I fear that these types of misguided ads and anti-obesity campaigns might resurface in the COVID-19 era, and that the pandemic will provide added ammunition to the notion that people with obesity are social and medical scourges. Overweight children may be subjected to more bullying by peers if there are internet ads, commercials, posters and billboards stigmatizing people with obesity and their alleged diet and exercise habits.

Among adults, anonymous commentators of news stories about COVID-19 are already posting that people’s fates are the result of “poor lifestyle habits,” a claim reminiscent of the 1980s and early 1990s when anti-gay voices maintained that people died of AIDS because of the “homosexual lifestyle.” Furthermore, stigmatizing people for their weight would be inimical to the current reckoning with racial injustice, as African American women and Latino children are the most disproportionately affected by obesity in the United States.

To those who insist that blunt messaging is necessary to underscore the gravity of obesity just as sensationalistic anti-tobacco ads were needed to drive home the dangers of smoking, public health research has shown that not only is stigma ineffective, it can induce people with obesity to gain rather than shed, pounds.

Studies have found that both children and adults subjected to weight-based bullying or discrimination are more likely to seek solace in binge-eating, to develop eating disorders and to be discouraged from exercise due to anxieties about their bodies being on display. Stigmatizing people for their weight could also impair mental health and create added stress, which could result in elevated levels of the stress hormone cortisol and increased heart rate, blood pressure, and weight.

To avoid these consequences, campaigns to reduce obesity should focus on the positive aspects of maintaining healthy diet and exercise habits. And because lower-income Americans and racial minorities are more likely to live in neighborhoods with comparatively fewer supermarkets and green spaces, public policy interventions should also ensure access to affordable healthy foods and spaces that facilitate exercise and recreation.
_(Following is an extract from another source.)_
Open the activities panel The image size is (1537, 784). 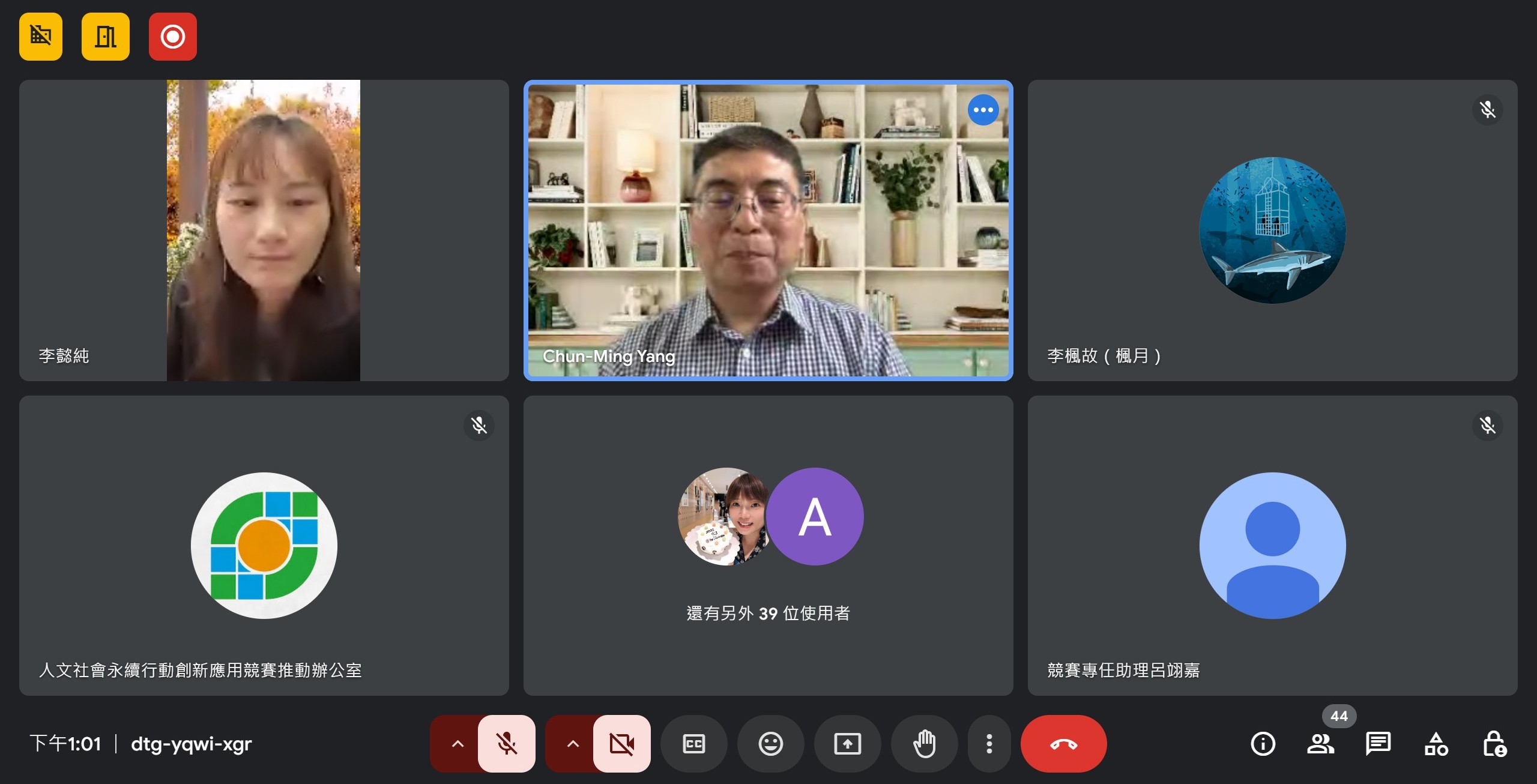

Such interventions align with the consensus among obesity experts that weight is the function of the interaction between genes and the environment.

Finally, it is imperative that anti-obesity initiatives also include an educational component in which the public and even health care providers are informed about the effects of weight bias. Rebecca M. Puhl and Chelsea A. Heuer, leaders in this area of research, point to studies revealing that health professionals sometimes regard patients with obesity as “lazy, lacking in self-discipline, dishonest, unintelligent, annoying, and noncompliant with treatment,” and that medical appointments with heavier patients are shorter than those with thinner patients.

Patients with obesity perceive these slights, reporting that health care providers do not take them seriously, erroneously assume that their weight is responsible for all their ailments, and condescend to them about losing weight. Hospital gowns, examination tables and medical equipment that are not designed for larger bodies exacerbate the embarrassment and indignities they experience. As a result, patients with obesity may forgo subsequent medical care, including lifesaving cancer screenings.

On the surface, at least, Boris Johnson seems to have come to appreciate the importance of approaching obesity with more compassion. In 2004, he wrote a newspaper column headlined “Face It: It’s All Your Own Fat Fault.” Now, he reassures the British public that his anti-obesity program is not meant to be “excessively bossy or nannying,” adding: “We want this one to be really sympathetic to people, to understand the difficulties that people face with their weight, and just to be helpful.”